Kicking 377 off the bed

The dancer and choreographer’s piece “Queen-size” is an intimate affair and comes with a directive for the audience.
Kicking 377 off the bed

BENGALURU: The dancer and choreographer’s piece “Queen-size” is an intimate affair and comes with a directive for the audience.
“The audience can enter the performance space at specific intervals through this period, and stay for as long as they like,” informs the circular for the performance.
The performance and the way it is stage provides the audience with the choice on how they can view it, the angle they want to watch it at and the will to leave as and when they want.
“The piece is non-linear. There are seven fragments repeated three times. The actors decide the order,” explains Mandeep.

The Delhiite says that with this arrangement, he allows the audience the freedom to make the choice on how they want to view the piece. “No one is asked to view iN one order or the other. This allows for multiple readings of the performance and each person has a different reading of it,” says Mandeep.
Played out on a charpoy, the duet explores the various shades -- carnal, mechanical and emotional -- of an intimate encounter between two male bodies. The performance aims to pose questions around spectatorship, privacy and dissent.

Mandeep spent a good amount of time on research to come up with the choreography. “I found a website displaying 108 gay sex positions, which became my first draft of raw  material to get started on,” he says.
The choreographer then looked at how he could construct little fragments of love. “The idea is to find a balance between love and sex,” he adds.
Mandeep has created a range of fragments of seven to eight minutes, where each piece looks at intimacy in a different way. “At one time it is depicted in a play between finger tips, the other time it is two bodies moving in free space while still being attached at the groin,” he says.

So, did he ever think of depicting this intimacy between two women? “I did, but then I don’t have much experience of such an intimacy so I shied away from the idea,” he responds.
Casting wasn’t a struggle for Mandeep. He talked to four artists he had worked closely with about the performance, because he wanted to cast people he would be comfortable working with. “I brought them in a rehearsal space and in the end took a call on whom to cast in the duet,” he says.  The performers were well aware of the difficulties they would face, informs Mandeep. He says that at one point, one artist decided to quit as he started questioning himself with the piece. “When he regained a direction, he joined us back,” he adds.

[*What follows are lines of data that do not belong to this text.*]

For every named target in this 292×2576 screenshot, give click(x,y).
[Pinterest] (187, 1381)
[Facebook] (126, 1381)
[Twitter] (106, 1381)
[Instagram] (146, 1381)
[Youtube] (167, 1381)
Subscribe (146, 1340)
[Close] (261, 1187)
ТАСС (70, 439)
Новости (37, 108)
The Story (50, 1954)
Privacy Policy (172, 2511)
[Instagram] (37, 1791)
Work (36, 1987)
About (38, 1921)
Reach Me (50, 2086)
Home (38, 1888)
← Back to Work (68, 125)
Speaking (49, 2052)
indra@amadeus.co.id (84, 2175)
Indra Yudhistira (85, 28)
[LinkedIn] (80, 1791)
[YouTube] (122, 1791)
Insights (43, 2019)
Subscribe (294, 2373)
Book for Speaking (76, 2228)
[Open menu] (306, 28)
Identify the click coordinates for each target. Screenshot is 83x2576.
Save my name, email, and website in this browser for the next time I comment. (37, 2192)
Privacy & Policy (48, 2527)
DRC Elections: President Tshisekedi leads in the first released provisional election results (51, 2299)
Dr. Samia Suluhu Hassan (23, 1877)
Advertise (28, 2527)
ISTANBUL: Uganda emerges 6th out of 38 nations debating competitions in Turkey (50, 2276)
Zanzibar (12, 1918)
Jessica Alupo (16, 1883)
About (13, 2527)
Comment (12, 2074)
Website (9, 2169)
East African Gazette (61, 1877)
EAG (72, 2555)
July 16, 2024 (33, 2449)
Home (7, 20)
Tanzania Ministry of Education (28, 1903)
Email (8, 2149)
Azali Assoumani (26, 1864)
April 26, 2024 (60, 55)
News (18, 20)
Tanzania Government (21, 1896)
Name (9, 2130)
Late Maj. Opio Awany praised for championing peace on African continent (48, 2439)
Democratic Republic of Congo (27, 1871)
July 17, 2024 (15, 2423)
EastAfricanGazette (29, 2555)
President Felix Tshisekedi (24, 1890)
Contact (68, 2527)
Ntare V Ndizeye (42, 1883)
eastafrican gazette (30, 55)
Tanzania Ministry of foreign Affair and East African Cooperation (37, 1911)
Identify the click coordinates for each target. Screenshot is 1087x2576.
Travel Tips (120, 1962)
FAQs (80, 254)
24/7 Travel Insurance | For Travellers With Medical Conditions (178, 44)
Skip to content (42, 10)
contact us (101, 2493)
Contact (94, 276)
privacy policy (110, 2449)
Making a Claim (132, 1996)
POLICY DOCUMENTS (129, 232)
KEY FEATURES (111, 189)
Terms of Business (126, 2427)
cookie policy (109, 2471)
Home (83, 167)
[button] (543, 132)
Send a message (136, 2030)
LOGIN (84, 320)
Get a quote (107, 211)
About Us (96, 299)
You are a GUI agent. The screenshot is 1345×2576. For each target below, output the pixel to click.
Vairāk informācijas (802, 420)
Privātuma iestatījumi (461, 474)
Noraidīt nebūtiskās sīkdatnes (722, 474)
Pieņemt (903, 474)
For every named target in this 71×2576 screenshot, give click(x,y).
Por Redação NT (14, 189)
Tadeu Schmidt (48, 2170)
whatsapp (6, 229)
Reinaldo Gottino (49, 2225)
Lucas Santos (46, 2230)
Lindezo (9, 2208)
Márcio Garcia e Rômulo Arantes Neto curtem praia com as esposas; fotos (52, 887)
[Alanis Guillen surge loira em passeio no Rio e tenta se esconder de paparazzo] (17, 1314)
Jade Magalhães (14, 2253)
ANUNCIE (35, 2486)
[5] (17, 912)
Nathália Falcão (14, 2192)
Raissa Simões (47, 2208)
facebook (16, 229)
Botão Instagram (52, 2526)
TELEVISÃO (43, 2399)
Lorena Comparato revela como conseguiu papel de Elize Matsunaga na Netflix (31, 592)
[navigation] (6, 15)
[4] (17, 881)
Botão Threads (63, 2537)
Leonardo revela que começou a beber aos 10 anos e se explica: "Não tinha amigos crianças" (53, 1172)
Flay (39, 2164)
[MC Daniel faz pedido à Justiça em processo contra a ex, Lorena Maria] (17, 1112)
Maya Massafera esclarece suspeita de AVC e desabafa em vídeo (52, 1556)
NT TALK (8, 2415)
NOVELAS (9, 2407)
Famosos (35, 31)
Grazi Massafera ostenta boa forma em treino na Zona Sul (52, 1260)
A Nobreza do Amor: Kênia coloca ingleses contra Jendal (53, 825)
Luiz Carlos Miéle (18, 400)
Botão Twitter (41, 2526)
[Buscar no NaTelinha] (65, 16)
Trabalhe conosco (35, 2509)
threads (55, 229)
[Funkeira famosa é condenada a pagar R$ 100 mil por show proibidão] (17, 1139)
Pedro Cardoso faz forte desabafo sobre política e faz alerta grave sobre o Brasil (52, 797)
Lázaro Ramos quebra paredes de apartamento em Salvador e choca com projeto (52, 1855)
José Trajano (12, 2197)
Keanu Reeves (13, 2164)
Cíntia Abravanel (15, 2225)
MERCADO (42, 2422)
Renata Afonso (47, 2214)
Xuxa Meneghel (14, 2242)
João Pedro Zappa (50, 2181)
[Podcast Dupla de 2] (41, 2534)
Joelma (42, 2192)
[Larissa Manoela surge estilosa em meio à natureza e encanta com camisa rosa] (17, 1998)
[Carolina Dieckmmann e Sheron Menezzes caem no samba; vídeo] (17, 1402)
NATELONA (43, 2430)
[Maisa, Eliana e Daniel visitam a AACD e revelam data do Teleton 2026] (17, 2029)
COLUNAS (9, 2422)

Mandeep too went through a face of introspection. “I was questioning myself on what I was making. It looked like porn to me at one point. I dealt with a lot of questions during the journey of its making,” he says.
With the performance, Mandeep made a choice to not make a piece in the realm of provocation, “but then how do you hold the audience’ hand to walk them through,” he asks.
He adds that the stage itself is set on a provocative start. “It is two men in a bed and the piece is about sex. That itself is provocative,” he says. But Mandeep likes to look at the performance as a reflective one. “It is meant to be  evocative and not provocative,” he concludes.
The performance travelled to 17 cities such as Chennai, Aizawl, Ahmedabad, Kanjeepuram, Chandigarh and Delhi.
“In non-metro cities, the engagement with the audience and the reaction was more of a detailed one than the metro ones. They viewed it in more ways than one,” says Mandeep.